マエストロのガラス、ダヴィデ・フインの場合 |
コン、コン、コン、カーン・・・と、金属的な音がしたと思うと、そのきゃしゃなグラスはマエストロの支える棒から外れて、アシスタントの支柱へと渡り、そのままさっと除冷釜の中へと運ばれていった。
熱で溶かされたガラスの、小さな塊を釜から取り出してから、わずか10分か15分ほどのことだろうか。吹いて空洞にする、形を整える、開いてまずは脚の部分と、次に器の部分とを用意し、最後に合体させる。マエストロ(巨匠)とアシスタント2人が、ほぼ誰も声を発しないまま、立ち、座り、しゃがみ、歩み寄っては離れ・・・きゅっきゅっきゅっと全く無駄のない動きで時間が前に進んでいく。
ほとんどしんと静まりかえっているといってよい工房で、感じるのはその炎の熱と、ときどき冷えたガラスがはじける、パキッ、ガシャンという音くらい。
マエストロ、ダヴィデ・フイン(Davide Fuin)は、薄く透明で、クラシックなスタイルのガラスで知られる。博物館所蔵品の再現品から実用なグラスまで、一見シンプルなガラスは、それだけに色も形も、ちょっとした歪みも混じり気も許されないから、実はより難しい。
ぼうっと見とれている間にできあがったのは、縦長のフルート型のグラス。シンプルな形で、実用のグラスだろう。同じ作業が繰り返されて、あっという間にまた1つ、できたての同じグラスが除
冷釜へと運ばれていった。
ガラスの仕事の常で、何もかもがすべて、あたかもごく簡単に行われているように思われる。彼らの手にかかると、熱を受けたガラスは、自由自在に伸び、まとまり、思いのままに形作られるのかというような。・・・でも、騙されてはいけない。
この日のグラスは、表面に特殊な加工を施すため、途中、型に当てて吹く場面もあったが、ほとんどのグラスではこの作業は行われないらしい。

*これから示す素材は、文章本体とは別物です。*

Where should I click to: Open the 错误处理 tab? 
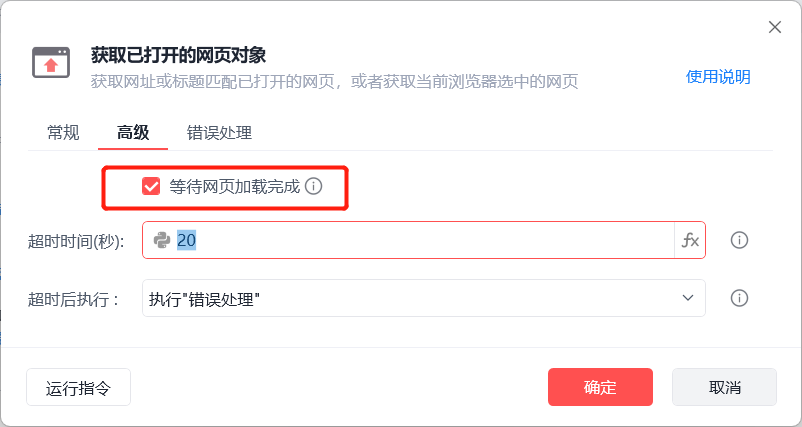(219, 132)
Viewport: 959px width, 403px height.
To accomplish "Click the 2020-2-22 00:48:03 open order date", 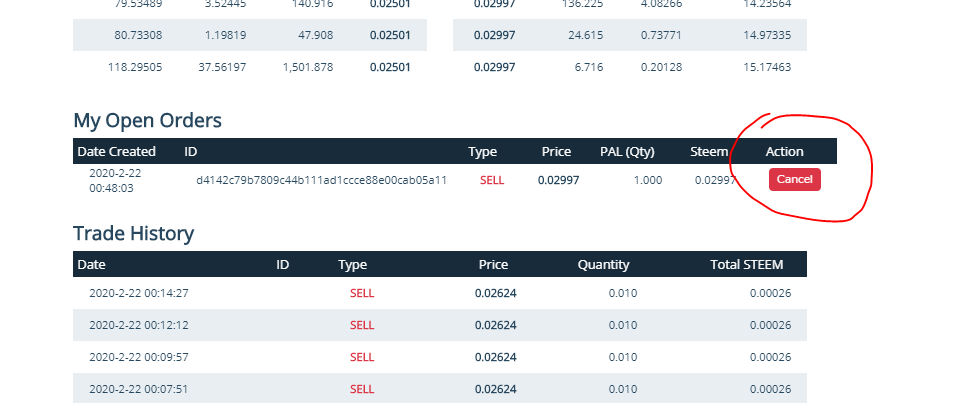I will click(116, 180).
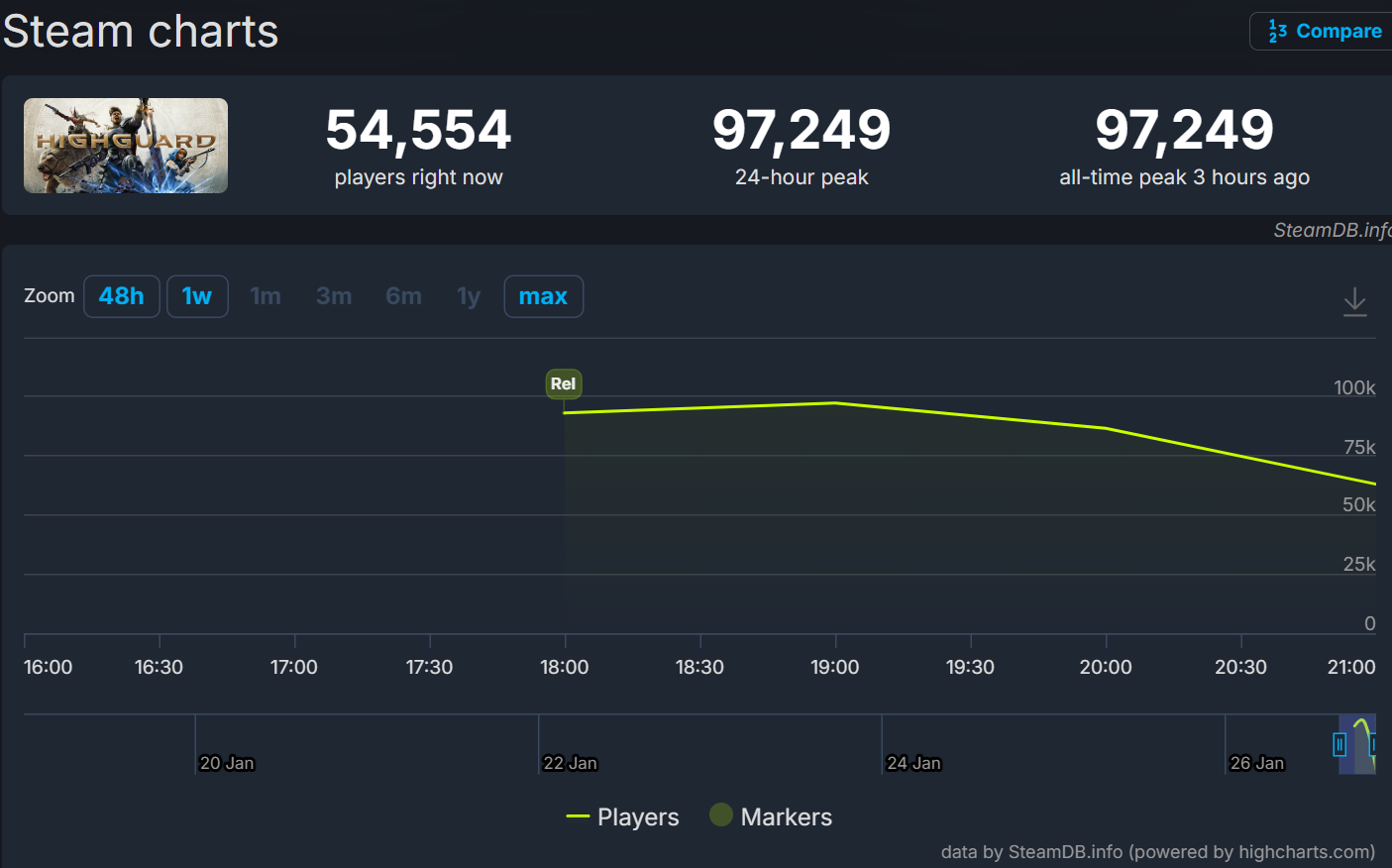Viewport: 1392px width, 868px height.
Task: Toggle the Markers series in legend
Action: click(x=772, y=816)
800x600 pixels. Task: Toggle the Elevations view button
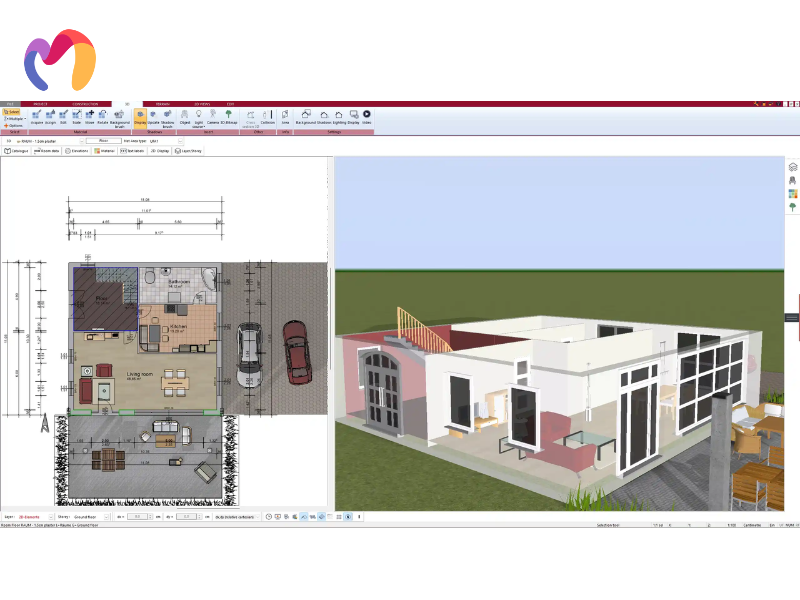click(76, 151)
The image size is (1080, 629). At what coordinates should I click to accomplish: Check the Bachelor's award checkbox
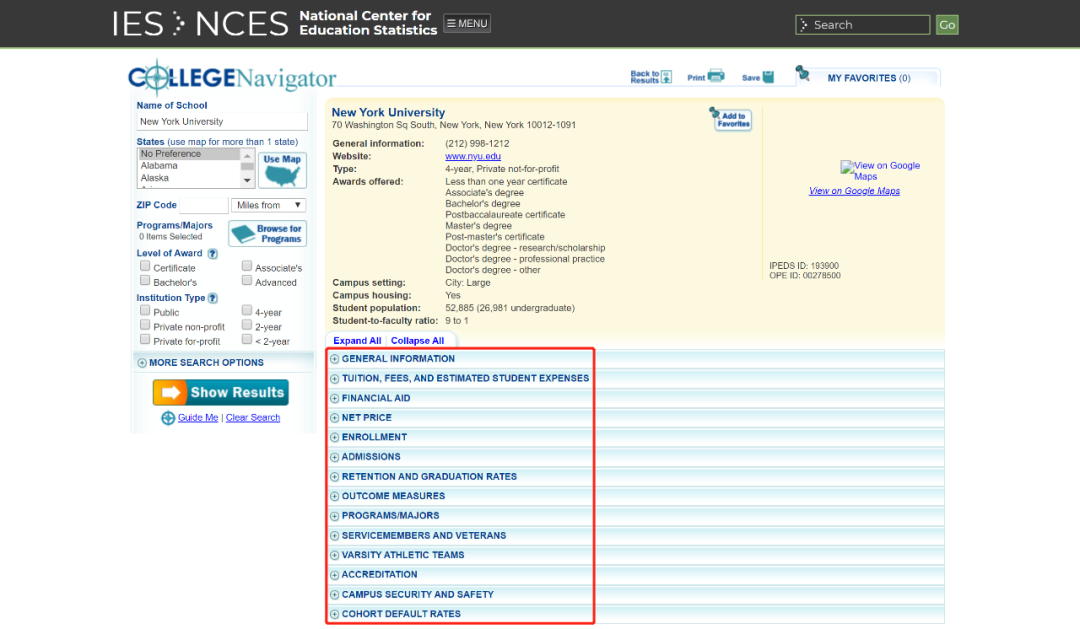coord(145,281)
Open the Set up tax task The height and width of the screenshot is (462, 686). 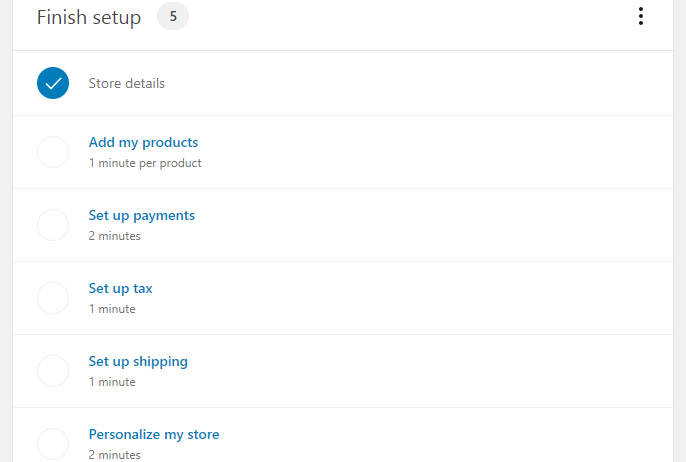[121, 289]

別の日に訪ねたときには、確かに型は一切使わず、すべて手元の作業のみで完成していた。
繊細で、手にとると羽のように軽いグラス。
いつかここの、ワイン・グラスを揃えられたら、いいなあ・・・(タメイキ・・・)
(ああ、その前に、まずはもうちょっとマシな写真が撮れるようになりたい・・・)
ダヴィデ・フインのグラスが買えるお店
Rossana Rossana
Riva Longa, 11 Murano
tel. 041 5274 076
Martinuzzi
S. Marco 67/a (Piazza San Marco), Venezia
tel. 041 5225 068
23 lug 2016
読んでいるとあの時の光景が、目の前にあるかのように浮かび上がってきました。
今でも夢だったのかと思うほどに、素晴らしい一瞬の手仕事でした。
ほんとうにすばらしいお仕事ですよね。写真にはうまく撮れなかったのですが、一度膨らましたガラスにぱっと穴をあけて開いていくところなど、まるで水の魔術のようで美しいと思いました。まさに夢のようです・・・。